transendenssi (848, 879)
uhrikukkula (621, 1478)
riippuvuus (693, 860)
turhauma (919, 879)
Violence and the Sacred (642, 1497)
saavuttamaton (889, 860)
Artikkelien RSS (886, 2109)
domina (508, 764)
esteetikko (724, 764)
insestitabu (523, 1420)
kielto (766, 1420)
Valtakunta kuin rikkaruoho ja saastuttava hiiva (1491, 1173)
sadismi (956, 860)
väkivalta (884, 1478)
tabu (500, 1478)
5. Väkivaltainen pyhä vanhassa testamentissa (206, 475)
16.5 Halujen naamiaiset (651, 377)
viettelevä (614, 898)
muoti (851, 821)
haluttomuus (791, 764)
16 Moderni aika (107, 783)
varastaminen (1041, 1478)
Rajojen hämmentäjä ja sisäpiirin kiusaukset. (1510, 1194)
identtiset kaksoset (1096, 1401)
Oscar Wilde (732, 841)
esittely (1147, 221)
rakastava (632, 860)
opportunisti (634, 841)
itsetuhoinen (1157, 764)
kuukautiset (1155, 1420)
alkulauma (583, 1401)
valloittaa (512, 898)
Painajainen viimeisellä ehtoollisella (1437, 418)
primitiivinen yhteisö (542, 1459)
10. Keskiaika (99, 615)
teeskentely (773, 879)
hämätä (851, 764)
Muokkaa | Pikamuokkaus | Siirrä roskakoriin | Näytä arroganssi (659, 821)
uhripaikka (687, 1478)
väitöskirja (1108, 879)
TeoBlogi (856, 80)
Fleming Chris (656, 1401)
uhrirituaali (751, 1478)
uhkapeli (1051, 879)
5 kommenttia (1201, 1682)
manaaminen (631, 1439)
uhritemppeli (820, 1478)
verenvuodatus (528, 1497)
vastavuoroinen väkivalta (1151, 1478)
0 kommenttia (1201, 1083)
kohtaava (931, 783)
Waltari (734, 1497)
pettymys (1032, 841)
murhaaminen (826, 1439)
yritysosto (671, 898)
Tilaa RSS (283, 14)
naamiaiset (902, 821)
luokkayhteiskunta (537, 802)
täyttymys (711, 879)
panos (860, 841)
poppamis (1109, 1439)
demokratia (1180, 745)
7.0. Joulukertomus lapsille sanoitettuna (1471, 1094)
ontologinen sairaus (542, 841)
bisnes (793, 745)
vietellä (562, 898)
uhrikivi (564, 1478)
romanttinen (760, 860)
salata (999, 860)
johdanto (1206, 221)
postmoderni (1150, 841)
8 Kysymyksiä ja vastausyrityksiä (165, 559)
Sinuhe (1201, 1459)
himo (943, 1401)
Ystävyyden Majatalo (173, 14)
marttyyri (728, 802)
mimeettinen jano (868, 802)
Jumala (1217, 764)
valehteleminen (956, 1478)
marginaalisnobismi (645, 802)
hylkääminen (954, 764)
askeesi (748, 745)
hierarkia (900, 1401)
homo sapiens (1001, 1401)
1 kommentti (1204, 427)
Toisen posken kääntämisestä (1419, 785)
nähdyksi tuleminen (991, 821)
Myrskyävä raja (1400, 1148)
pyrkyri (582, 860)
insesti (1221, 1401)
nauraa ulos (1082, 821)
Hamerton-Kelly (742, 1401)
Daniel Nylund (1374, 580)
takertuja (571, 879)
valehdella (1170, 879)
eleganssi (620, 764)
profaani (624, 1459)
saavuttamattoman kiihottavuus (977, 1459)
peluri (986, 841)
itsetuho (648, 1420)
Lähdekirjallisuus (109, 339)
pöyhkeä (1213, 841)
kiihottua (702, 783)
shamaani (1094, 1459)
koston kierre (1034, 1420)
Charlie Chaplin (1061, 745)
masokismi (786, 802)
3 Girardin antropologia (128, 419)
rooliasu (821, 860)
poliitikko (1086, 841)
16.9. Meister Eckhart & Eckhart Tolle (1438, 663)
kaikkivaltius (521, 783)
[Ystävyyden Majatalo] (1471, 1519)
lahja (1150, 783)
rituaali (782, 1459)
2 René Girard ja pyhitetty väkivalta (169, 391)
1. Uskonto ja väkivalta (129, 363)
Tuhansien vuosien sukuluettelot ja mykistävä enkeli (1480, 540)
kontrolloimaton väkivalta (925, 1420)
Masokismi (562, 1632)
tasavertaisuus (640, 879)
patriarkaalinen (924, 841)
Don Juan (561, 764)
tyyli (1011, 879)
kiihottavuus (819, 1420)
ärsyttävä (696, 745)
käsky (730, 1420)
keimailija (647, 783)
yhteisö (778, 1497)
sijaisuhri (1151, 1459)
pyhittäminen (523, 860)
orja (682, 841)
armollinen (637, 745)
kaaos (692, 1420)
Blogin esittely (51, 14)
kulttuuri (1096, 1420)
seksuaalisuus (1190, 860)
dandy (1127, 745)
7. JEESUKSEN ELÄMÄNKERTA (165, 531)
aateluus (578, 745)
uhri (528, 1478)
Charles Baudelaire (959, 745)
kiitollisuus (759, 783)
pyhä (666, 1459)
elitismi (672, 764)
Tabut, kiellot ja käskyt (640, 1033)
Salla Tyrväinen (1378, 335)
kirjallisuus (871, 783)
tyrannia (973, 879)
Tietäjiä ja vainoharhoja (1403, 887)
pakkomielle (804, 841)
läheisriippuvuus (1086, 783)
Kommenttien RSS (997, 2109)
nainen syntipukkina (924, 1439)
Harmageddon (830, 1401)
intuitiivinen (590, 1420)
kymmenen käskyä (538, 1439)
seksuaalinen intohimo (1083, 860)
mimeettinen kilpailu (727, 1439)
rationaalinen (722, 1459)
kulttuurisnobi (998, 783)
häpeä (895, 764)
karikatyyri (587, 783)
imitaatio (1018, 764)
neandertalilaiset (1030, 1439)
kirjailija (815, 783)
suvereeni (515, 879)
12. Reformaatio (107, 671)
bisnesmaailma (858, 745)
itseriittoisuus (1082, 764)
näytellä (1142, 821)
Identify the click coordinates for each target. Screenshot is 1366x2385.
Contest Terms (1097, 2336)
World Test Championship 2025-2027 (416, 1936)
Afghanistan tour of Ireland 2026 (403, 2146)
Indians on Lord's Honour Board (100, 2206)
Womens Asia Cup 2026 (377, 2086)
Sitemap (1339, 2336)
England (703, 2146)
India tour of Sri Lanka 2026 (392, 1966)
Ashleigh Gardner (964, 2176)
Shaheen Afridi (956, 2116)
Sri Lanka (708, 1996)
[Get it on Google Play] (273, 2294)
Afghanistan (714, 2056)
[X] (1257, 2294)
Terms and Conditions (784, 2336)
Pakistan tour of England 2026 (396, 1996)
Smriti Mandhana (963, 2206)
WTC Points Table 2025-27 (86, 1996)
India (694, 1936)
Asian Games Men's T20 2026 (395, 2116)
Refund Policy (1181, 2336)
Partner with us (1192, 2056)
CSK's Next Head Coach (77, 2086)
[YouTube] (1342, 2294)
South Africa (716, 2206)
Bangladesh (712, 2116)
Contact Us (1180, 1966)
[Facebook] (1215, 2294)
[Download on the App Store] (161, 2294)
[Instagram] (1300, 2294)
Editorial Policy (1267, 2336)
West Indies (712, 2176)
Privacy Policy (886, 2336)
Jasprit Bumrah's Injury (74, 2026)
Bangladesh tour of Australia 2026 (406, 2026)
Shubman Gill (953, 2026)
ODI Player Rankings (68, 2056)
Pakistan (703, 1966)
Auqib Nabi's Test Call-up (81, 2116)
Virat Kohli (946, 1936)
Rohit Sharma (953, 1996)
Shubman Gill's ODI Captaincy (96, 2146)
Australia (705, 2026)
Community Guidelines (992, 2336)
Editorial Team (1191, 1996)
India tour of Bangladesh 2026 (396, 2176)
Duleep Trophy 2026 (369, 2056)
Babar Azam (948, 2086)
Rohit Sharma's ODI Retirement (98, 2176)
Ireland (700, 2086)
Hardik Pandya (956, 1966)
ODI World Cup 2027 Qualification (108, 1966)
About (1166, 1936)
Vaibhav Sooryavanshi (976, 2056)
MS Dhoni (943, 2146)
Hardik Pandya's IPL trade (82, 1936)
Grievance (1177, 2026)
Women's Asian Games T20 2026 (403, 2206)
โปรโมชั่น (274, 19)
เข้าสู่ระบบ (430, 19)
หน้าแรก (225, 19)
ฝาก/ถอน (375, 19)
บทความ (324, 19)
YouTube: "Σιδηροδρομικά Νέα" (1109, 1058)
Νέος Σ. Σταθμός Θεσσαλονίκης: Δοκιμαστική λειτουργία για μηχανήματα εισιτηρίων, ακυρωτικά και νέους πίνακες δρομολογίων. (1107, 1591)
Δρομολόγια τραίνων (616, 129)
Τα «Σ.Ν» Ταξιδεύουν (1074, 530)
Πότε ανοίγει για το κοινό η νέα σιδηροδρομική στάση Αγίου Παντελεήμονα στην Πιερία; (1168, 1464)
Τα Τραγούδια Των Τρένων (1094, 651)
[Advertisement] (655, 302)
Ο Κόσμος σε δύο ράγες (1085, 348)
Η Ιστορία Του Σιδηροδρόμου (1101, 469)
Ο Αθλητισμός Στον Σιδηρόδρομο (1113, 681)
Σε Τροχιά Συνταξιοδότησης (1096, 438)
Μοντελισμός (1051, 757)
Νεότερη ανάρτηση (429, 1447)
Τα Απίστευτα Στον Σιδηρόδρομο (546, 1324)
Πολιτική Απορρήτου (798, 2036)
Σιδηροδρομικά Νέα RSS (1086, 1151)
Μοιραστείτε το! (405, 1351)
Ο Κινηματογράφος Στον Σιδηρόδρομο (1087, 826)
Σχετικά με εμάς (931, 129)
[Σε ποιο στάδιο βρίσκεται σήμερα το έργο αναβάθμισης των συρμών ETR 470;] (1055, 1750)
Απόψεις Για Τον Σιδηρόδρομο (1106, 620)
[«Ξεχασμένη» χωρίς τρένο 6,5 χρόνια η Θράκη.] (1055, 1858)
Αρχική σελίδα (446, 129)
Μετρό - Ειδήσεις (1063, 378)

• **Task item**: Everything from the first line of the listing above through the line holding "murhaaminen (826, 1439)" must be retyped exactly; nothing else belongs in the reply.

• **Task response**:
transendenssi (848, 879)
uhrikukkula (621, 1478)
riippuvuus (693, 860)
turhauma (919, 879)
Violence and the Sacred (642, 1497)
saavuttamaton (889, 860)
Artikkelien RSS (886, 2109)
domina (508, 764)
esteetikko (724, 764)
insestitabu (523, 1420)
kielto (766, 1420)
Valtakunta kuin rikkaruoho ja saastuttava hiiva (1491, 1173)
sadismi (956, 860)
väkivalta (884, 1478)
tabu (500, 1478)
5. Väkivaltainen pyhä vanhassa testamentissa (206, 475)
16.5 Halujen naamiaiset (651, 377)
viettelevä (614, 898)
muoti (851, 821)
haluttomuus (791, 764)
16 Moderni aika (107, 783)
varastaminen (1041, 1478)
Rajojen hämmentäjä ja sisäpiirin kiusaukset. (1510, 1194)
identtiset kaksoset (1096, 1401)
Oscar Wilde (732, 841)
esittely (1147, 221)
rakastava (632, 860)
opportunisti (634, 841)
itsetuhoinen (1157, 764)
kuukautiset (1155, 1420)
alkulauma (583, 1401)
valloittaa (512, 898)
Painajainen viimeisellä ehtoollisella (1437, 418)
primitiivinen yhteisö (542, 1459)
10. Keskiaika (99, 615)
teeskentely (773, 879)
hämätä (851, 764)
Muokkaa | Pikamuokkaus | Siirrä roskakoriin | Näytä arroganssi (659, 821)
uhripaikka (687, 1478)
väitöskirja (1108, 879)
TeoBlogi (856, 80)
Fleming Chris (656, 1401)
uhrirituaali (751, 1478)
uhkapeli (1051, 879)
5 kommenttia (1201, 1682)
manaaminen (631, 1439)
uhritemppeli (820, 1478)
verenvuodatus (528, 1497)
vastavuoroinen väkivalta (1151, 1478)
0 kommenttia (1201, 1083)
kohtaava (931, 783)
Waltari (734, 1497)
pettymys (1032, 841)
murhaaminen (826, 1439)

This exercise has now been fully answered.